*SHORT PROBLEM*
Pull out each line of the records below that contains the string "pyautogui".

** Begin MATERIAL **

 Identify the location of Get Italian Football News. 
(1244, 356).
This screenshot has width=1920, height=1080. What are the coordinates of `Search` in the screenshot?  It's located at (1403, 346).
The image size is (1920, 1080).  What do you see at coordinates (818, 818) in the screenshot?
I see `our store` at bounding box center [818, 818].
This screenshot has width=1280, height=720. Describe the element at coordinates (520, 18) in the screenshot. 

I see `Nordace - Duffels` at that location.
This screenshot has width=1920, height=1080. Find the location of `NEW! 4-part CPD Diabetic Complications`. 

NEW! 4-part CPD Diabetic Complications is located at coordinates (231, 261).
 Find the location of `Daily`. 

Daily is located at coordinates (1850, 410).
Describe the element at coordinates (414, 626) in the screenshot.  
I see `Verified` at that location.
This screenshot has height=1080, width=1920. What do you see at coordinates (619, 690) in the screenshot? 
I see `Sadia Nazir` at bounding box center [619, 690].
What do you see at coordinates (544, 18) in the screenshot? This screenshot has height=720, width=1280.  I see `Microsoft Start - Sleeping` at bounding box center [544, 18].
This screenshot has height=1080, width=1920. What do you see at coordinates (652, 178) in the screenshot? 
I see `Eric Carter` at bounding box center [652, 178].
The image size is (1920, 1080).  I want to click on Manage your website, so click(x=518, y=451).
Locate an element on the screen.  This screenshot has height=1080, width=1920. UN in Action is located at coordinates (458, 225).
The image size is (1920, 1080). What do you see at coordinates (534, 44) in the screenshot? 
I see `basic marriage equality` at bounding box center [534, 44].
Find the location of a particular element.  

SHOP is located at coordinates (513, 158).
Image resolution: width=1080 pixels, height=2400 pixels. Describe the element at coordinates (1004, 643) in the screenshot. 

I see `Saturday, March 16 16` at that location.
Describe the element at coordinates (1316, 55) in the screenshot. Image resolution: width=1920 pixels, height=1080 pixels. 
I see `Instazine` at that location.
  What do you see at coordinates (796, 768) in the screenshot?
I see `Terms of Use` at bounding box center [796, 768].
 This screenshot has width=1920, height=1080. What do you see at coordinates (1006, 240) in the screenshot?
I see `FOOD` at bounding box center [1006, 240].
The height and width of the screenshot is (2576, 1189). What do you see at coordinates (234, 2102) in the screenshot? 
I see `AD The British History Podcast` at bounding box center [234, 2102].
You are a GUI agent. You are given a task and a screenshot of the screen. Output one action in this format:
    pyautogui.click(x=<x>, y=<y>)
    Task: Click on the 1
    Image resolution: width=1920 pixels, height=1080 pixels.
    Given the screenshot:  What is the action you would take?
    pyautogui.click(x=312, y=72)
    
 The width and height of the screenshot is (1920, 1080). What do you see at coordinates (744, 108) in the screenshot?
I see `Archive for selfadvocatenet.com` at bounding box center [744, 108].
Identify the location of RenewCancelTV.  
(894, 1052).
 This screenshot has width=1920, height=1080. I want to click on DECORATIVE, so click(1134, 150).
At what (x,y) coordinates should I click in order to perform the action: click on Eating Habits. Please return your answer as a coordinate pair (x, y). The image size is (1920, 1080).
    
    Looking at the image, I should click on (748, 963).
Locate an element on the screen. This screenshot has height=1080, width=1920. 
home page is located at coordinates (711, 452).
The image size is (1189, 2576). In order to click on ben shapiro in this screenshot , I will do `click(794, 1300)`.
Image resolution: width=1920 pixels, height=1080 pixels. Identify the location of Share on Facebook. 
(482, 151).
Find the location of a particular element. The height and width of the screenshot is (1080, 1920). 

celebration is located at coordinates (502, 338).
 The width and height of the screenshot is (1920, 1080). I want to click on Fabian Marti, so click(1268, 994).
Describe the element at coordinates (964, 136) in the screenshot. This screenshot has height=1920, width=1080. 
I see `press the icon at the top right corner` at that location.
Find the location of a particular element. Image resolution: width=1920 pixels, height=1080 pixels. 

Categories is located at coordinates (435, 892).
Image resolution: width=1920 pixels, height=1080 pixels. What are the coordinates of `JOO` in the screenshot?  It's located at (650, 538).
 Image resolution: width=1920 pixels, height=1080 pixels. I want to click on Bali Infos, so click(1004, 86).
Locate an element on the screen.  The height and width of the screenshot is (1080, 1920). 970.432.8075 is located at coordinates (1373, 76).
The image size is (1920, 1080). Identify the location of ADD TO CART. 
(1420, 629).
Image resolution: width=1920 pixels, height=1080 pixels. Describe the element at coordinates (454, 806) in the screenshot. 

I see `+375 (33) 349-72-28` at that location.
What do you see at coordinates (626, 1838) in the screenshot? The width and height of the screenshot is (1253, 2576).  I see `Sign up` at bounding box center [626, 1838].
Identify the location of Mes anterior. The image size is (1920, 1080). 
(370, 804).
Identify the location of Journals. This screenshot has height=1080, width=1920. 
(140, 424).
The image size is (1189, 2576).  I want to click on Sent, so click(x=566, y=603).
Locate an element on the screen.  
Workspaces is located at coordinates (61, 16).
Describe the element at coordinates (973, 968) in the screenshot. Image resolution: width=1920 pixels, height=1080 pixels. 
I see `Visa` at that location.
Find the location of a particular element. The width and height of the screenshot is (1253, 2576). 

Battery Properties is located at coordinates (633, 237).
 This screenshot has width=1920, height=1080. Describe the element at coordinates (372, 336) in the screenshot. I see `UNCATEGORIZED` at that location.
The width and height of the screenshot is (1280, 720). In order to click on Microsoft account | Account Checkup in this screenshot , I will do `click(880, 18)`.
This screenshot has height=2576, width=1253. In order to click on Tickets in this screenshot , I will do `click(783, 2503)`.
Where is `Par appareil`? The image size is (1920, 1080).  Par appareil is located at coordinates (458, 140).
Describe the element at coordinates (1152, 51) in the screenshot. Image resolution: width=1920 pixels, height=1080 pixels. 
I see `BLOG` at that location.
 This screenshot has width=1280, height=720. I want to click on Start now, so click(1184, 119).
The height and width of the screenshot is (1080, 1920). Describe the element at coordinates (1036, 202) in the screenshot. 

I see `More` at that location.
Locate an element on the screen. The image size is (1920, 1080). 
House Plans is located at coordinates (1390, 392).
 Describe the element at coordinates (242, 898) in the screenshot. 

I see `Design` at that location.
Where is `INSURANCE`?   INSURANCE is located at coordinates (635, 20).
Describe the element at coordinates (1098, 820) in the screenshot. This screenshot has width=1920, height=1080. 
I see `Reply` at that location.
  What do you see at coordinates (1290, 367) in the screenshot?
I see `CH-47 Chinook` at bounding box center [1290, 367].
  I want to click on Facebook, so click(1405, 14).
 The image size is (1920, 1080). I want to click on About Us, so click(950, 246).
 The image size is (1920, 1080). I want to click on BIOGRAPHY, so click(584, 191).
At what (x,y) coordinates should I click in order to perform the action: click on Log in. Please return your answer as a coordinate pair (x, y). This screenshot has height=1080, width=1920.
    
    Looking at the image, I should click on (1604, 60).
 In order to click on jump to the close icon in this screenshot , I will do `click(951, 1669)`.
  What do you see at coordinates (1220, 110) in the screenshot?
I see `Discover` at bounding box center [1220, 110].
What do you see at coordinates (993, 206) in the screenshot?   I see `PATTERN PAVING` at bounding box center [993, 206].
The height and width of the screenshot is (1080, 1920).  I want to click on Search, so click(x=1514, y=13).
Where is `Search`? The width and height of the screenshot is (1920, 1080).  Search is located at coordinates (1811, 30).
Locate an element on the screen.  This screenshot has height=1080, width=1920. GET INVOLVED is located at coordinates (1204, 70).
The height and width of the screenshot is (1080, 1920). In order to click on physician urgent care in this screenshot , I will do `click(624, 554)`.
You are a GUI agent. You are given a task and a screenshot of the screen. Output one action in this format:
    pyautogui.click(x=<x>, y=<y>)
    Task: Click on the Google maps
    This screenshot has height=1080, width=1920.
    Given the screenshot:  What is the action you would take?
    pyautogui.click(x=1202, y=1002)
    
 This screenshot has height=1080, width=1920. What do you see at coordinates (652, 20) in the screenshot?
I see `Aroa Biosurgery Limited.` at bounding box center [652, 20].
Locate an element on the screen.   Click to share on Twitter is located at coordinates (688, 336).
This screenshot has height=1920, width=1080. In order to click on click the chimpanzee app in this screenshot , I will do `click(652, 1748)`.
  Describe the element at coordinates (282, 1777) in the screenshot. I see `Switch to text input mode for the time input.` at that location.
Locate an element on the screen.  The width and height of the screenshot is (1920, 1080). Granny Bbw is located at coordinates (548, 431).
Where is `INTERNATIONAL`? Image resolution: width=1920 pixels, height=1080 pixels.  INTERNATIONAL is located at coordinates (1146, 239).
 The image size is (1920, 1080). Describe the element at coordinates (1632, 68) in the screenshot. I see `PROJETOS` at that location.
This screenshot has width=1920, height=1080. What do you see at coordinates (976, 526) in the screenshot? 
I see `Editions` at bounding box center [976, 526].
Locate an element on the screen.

** End MATERIAL **

*SOLUTION TO THIS PROBLEM*
    pyautogui.click(x=<x>, y=<y>)
    pyautogui.click(x=312, y=72)
    pyautogui.click(x=<x>, y=<y>)
    pyautogui.click(x=1202, y=1002)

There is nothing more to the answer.